Clearly Gove is expecting that the prospect of a hefty fine will ensure full landlord compliance (and to be clear, with tenants’ rights protected, the full onus is placed on the property owner). Realistically, the risk boundaries in the rental market extend from full energy compliance to zero. From a financial systemic risk standpoint, the likelihood is that the relationship between full compliance and zero is not linear but exponential: once one domino falls, it becomes increasingly difficult to prevent them all tumbling.
And to the argument that “don’t worry, it’ll never happen”, the riposte is that it should not. But politicians of all hues have a habit of attempting to manipulate markets to achieve either a political or an economic or behavioural outcome. Look no further than the intervention into energy markets to control gas and electricity prices with all its consequences. Or again allegedly to alleviate the cost-of-living crisis, in Scotland the SNP/Green government freezing rents and suspending landlords’ rights to evict tenants, originally legislated for six months and now extended for a further six to the end of September. Never bet against well-meaning or mischievous politicians to be on the wrong side in the game of unintended consequences. As we have observed before in these musings, intelligence is no bar to stupidity.

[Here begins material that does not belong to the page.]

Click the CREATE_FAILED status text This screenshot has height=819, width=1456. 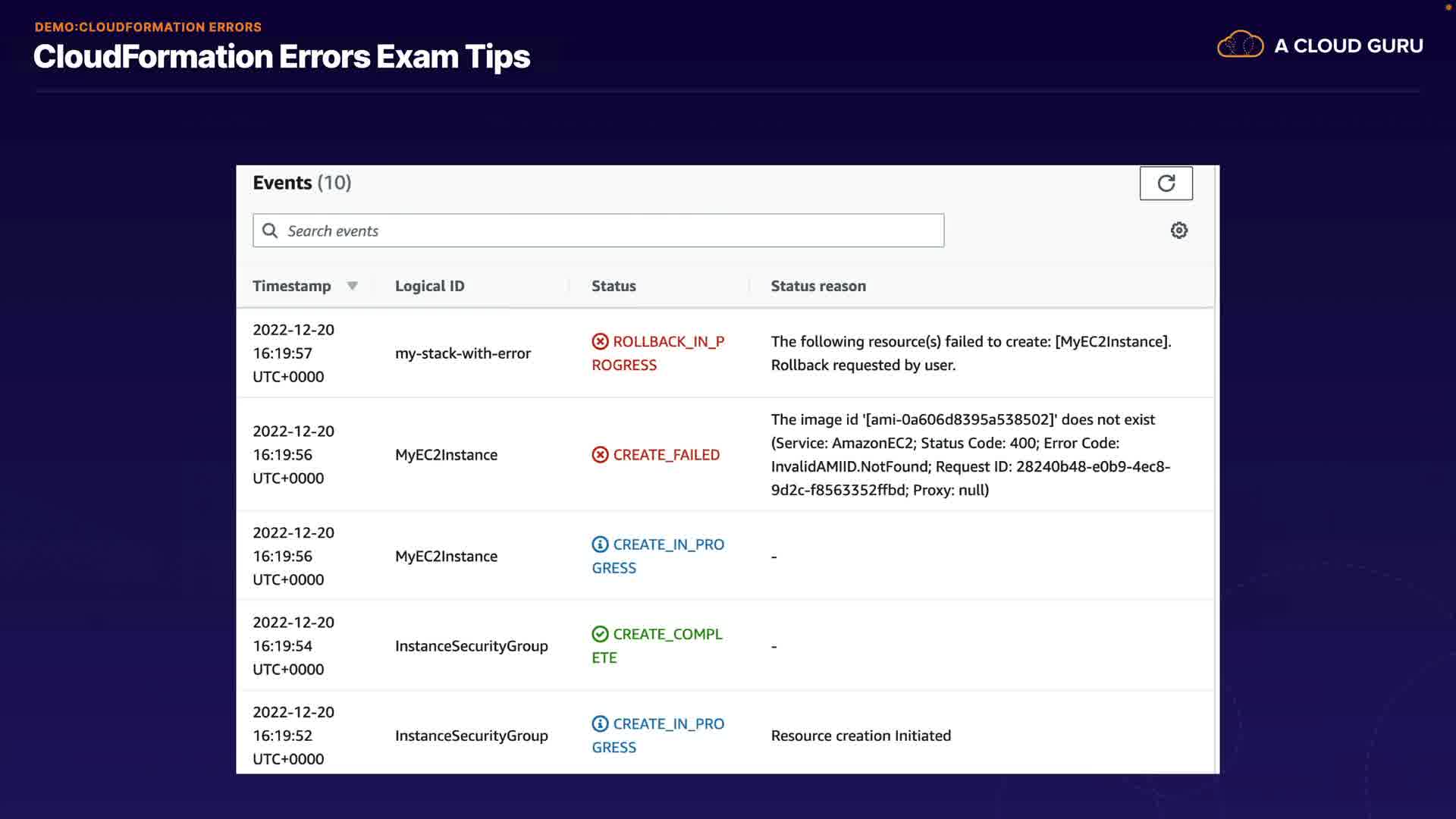666,455
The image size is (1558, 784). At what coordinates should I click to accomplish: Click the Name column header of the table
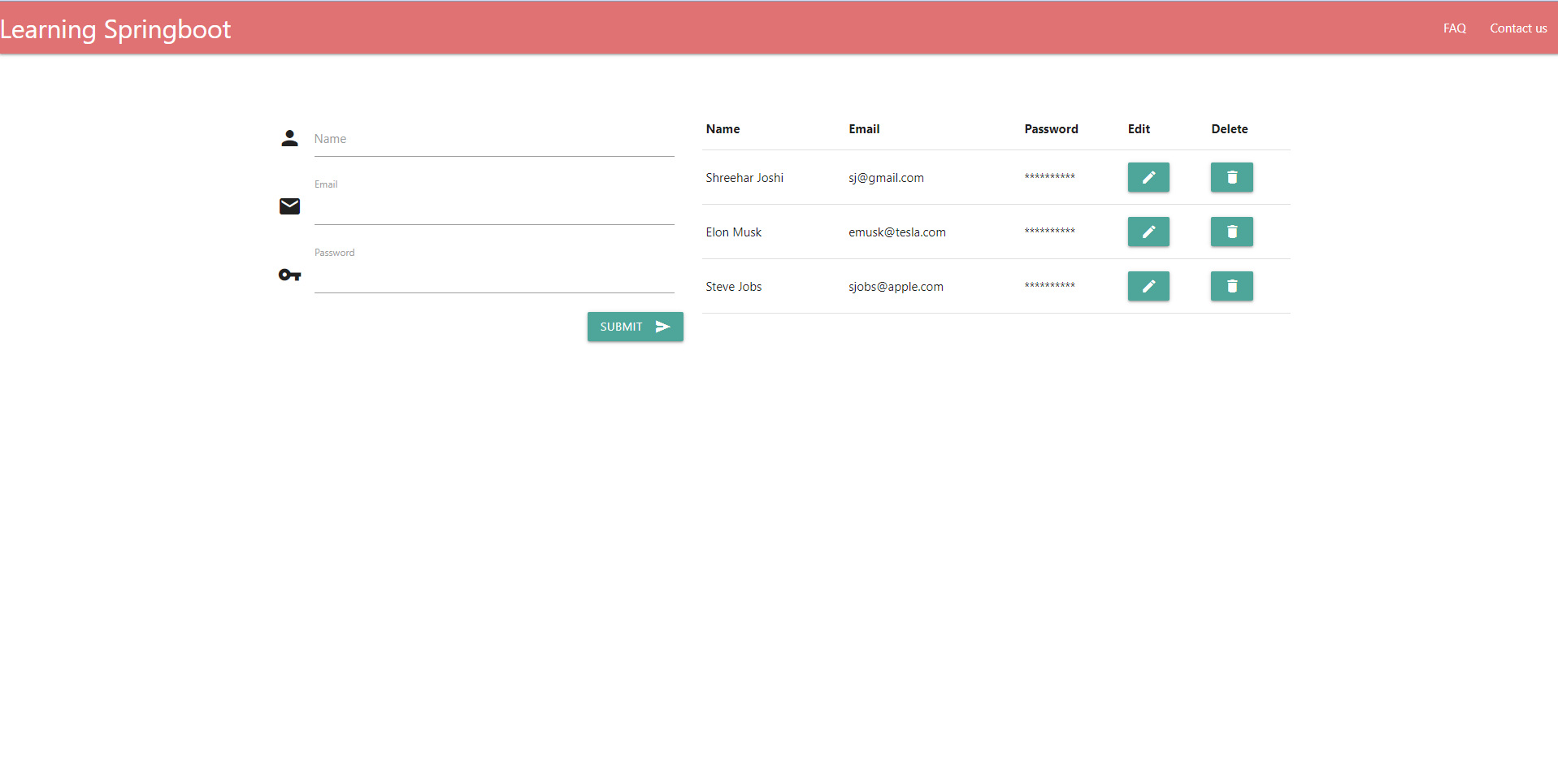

But if this is down among the weeds of UK domestic climate policy, there is a much bigger picture emerging. At the annual COP comunes, amid all the high-level, holier-than-thou political grandstanding it is tempting to think that climate change is a common problem for which there are common solutions: we’re all in the same boat, the effect is universal. It engenders a warm fuzzy feeling of global community, that a problem shared is a problem halved.
However, the reality is a very long way from green and fluffy Kumbaya, everyone singing sunny songs surrounded by daisies. The hard edge of the transition to the nirvana of carbon net zero is one of significant competition for and control of the scarce resources required to achieve it, whether they be physical in the form of materials and commodities, or the labour to implement it and build the infrastructure to support it, or the capital to pay for it. Further, naked competitive positioning and protectionism are rife and accelerating. One only needs to look at Joe Biden’s Inflation Reduction Act (most of which is generous green subsidies to wean Americans off hydrocarbons but predicated on buying replacement products made only in the US) to see the competitive tensions and state aid responses it has aroused, particularly in the EU. Such behaviour inevitably warps and distorts markets.
Make no mistake: while the concern is for the planet, national opportunism and getting one over your neighbour is never far behind how you go about preserving it.